An Interim Agreement was also signed at the Chicago Conference which established a Provisional International Civil Aviation Organization which existed from August 1945 to April 1947 at which point, with the 26th ratification of a member state, the ICAO formally came into existence (International Civil Aviation Organization, Foundation webpage).

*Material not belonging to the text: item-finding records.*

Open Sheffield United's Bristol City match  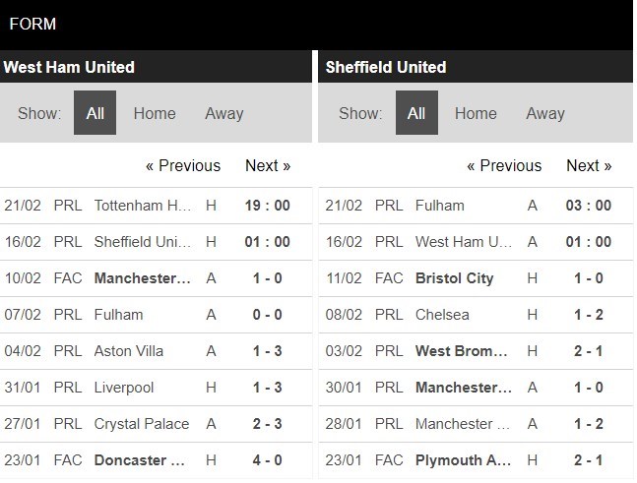click(454, 278)
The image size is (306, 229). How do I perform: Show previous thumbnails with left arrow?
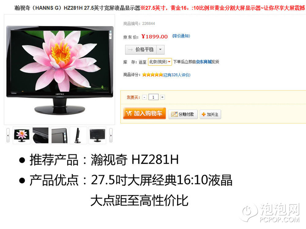pos(8,135)
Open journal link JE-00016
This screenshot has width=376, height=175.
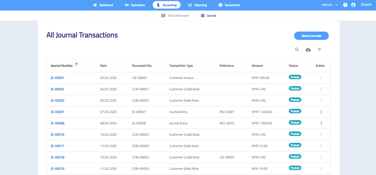pyautogui.click(x=57, y=135)
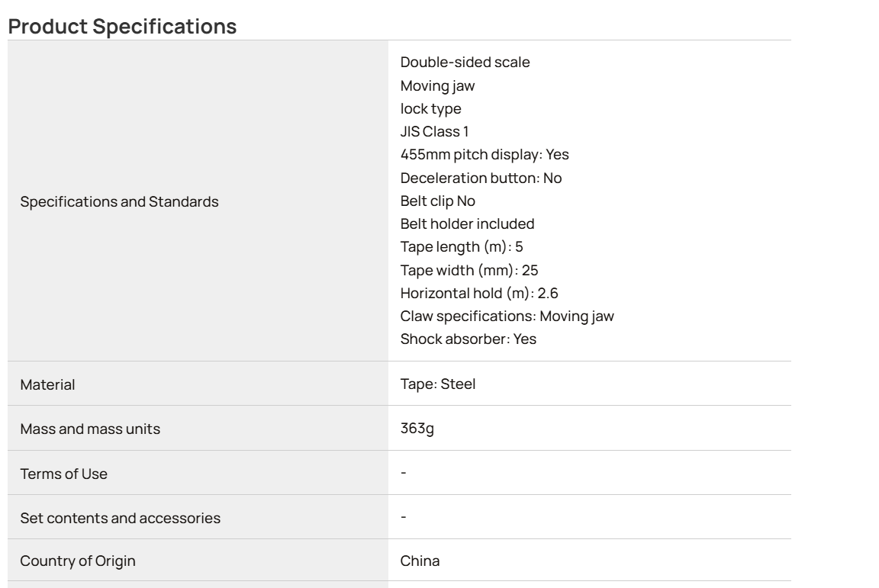Click the Product Specifications heading

pos(122,27)
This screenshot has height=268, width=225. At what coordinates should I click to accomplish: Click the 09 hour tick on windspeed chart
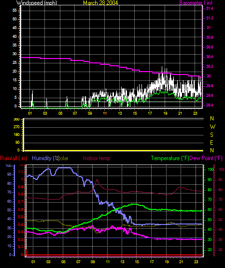tap(90, 113)
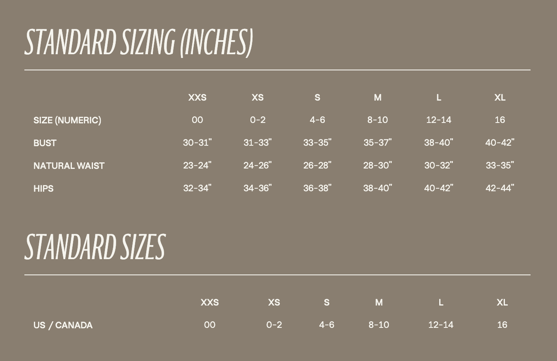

“From the very assumption of activities of PICAO/ICAO, it was realized that the work of the Secretariat, especially in the technical field, would have to cover two major activities:
-those which covered generally applicable rules and regulations concerning training and licensing of aeronautical personnel both in the air and on the ground, communication systems and procedures, rules for the air and air traffic control systems and practices, airworthiness requirements for aircraft engaged in international air navigation as well as their registration and identification, aeronautical meteorology and maps and charts. For obvious reasons, these aspects required uniformity on a world-wide scale if truly international air navigation was to become a possibility. Activities in these fields had therefore to be handled by a central agency, i.e. ICAO headquarters, if local deviations or separate developments were to be avoided;
-those concerning the practical application of air navigation services and facilities by States and their coordinated implementation in specific areas where operating conditions and other relevant parameters were comparable.”
(International Civil Aviation Organization, Foundation webpage).